Indices

OpenSearch® uses indices to organize data into types, similarly to databases and tables in relational databases.

The data is distributed within your cluster by mapping each index to a primary shard, which is copied to one or more replica shards to protect your data against hardware failure and to provide additional capacity for read requests.

Aiven for OpenSearch does not place additional restrictions on the number of indices or shards that you can use for your service, but OpenSearch does have a default limit of 1024 shards.

Choosing when to create new indices

As the number of indices affects the performance of your service, it’s good to consider your strategy for creating new indices.
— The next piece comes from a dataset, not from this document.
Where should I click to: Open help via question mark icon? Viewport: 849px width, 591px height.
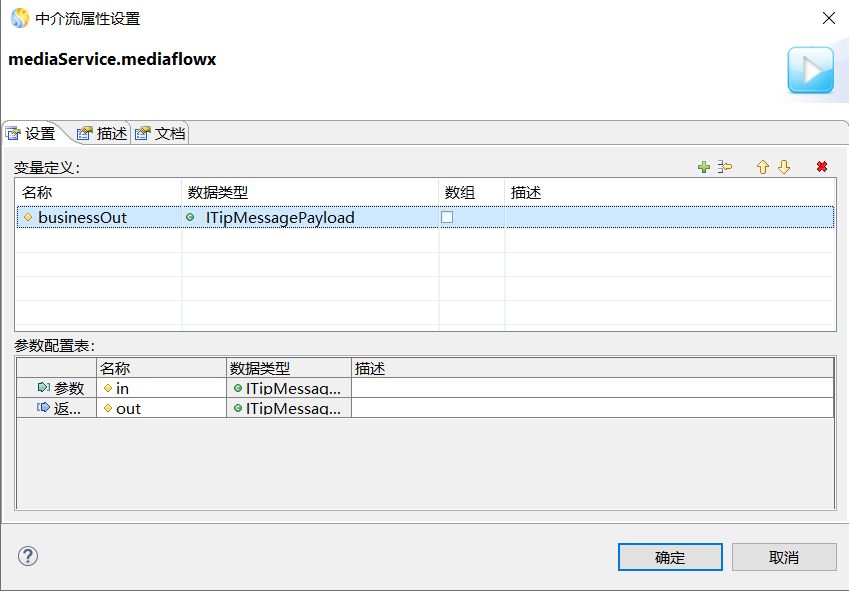(28, 556)
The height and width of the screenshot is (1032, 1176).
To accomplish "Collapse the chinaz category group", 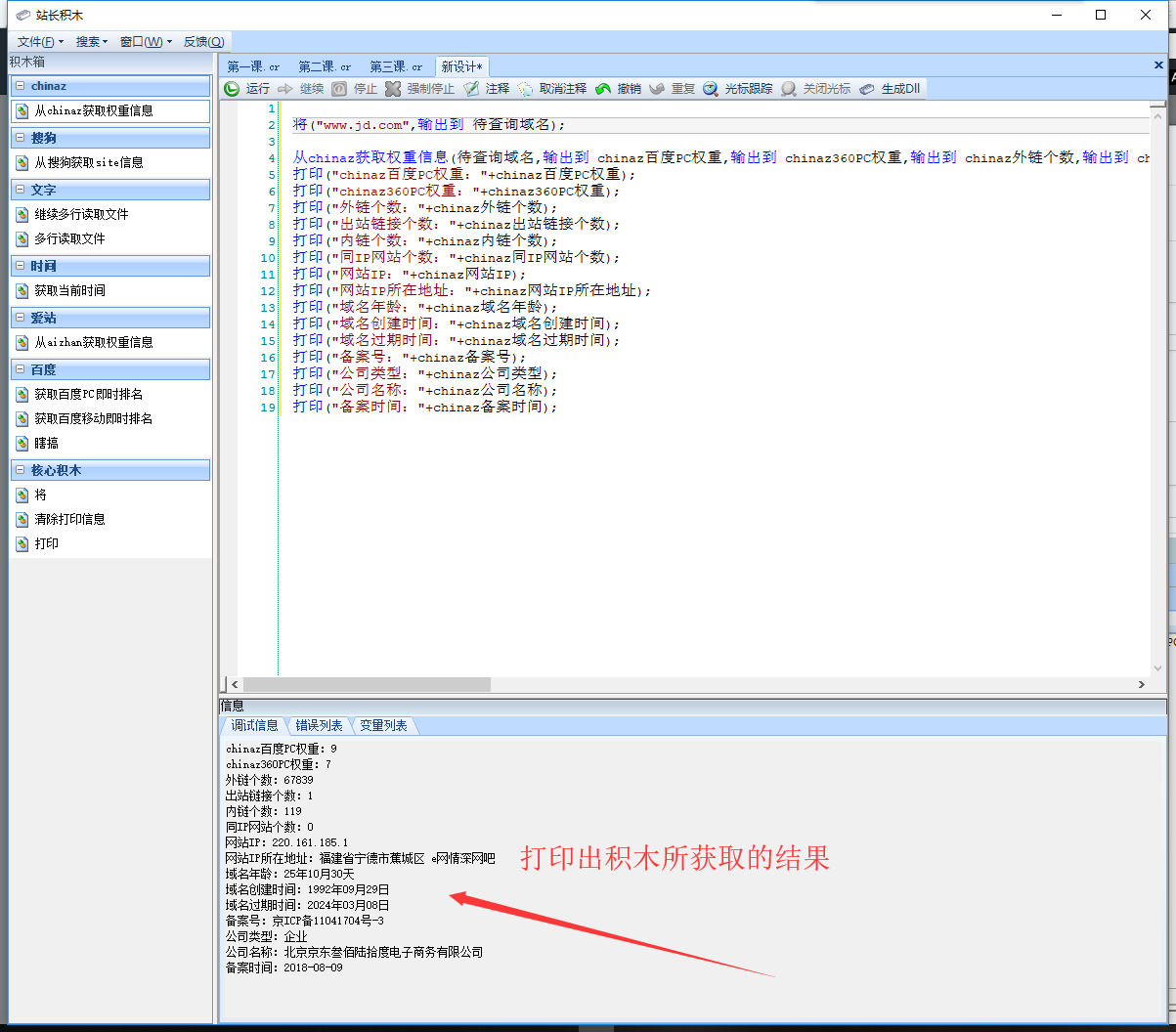I will (x=20, y=87).
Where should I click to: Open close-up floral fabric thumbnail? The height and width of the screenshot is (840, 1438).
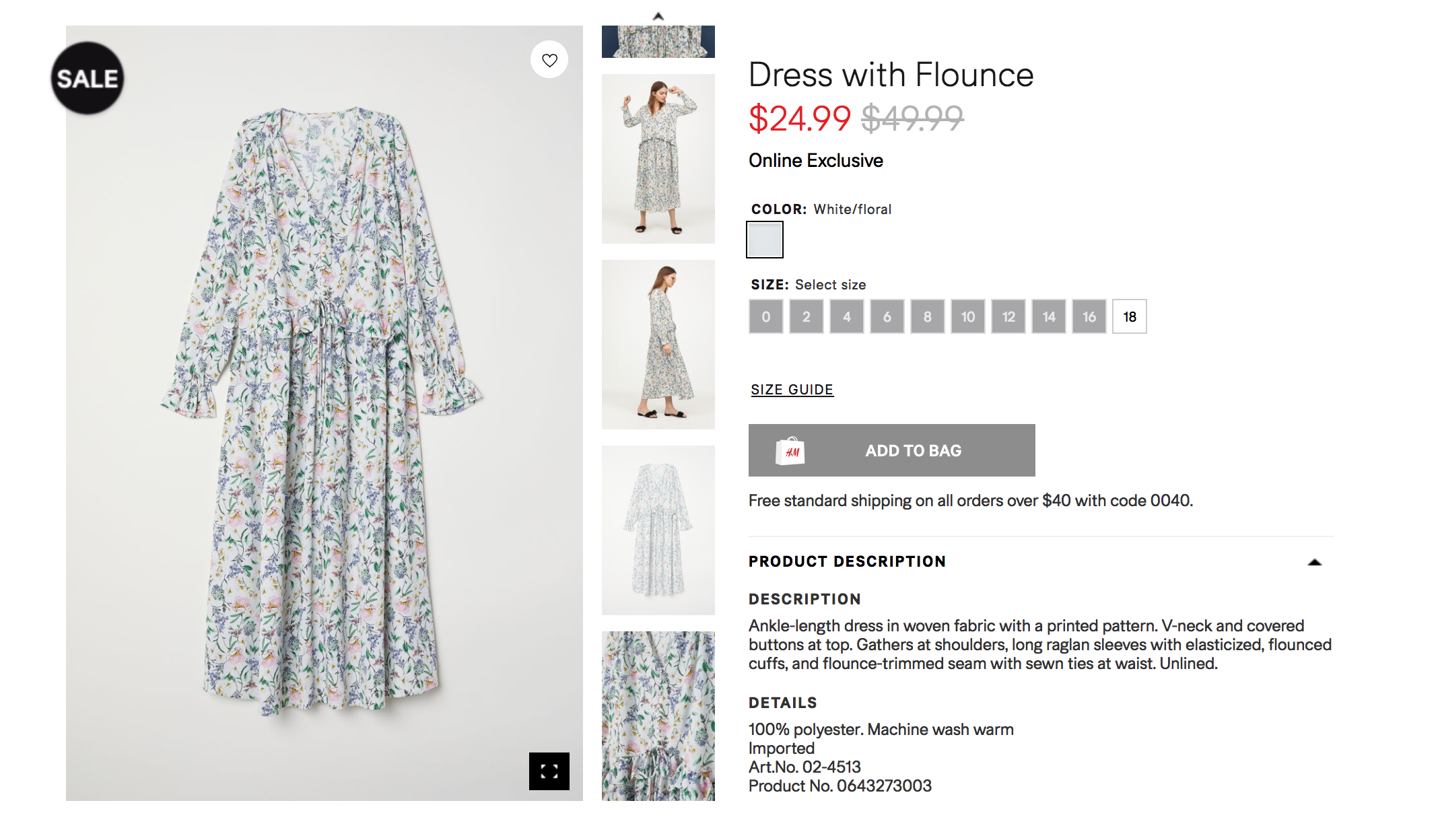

Consider creating a new index for each customer, project, or entity if:

  • you have a limited number of entities (tens, not hundreds or thousands), and

  • it is very important that you can easily and efficiently delete all the data related to a single entity.

For example, storing logs or other events to date-specific indices (logs_2018-07-20, logs_2018-07-21, etc.) adds value as long as old indices are cleaned up. If you have low-volume logging and you want to keep indices for longer times (years rather than weeks), consider using weekly or monthly indices instead.

Avoid creating a new index for each customer, project, or entity if:

  • you have a very large number (thousands) of entities, or

  • you have hundreds of entities and need multiple different indices for each and every one, or

  • you expect a large increase in the number of entities, or

  • you have no other reason than to separate different entities from each other.

Instead of creating something like items_project_a, consider using a single items index with a field for your project identifier and query the data with OpenSearch filtering. This is a far more efficient way to use your OpenSearch service.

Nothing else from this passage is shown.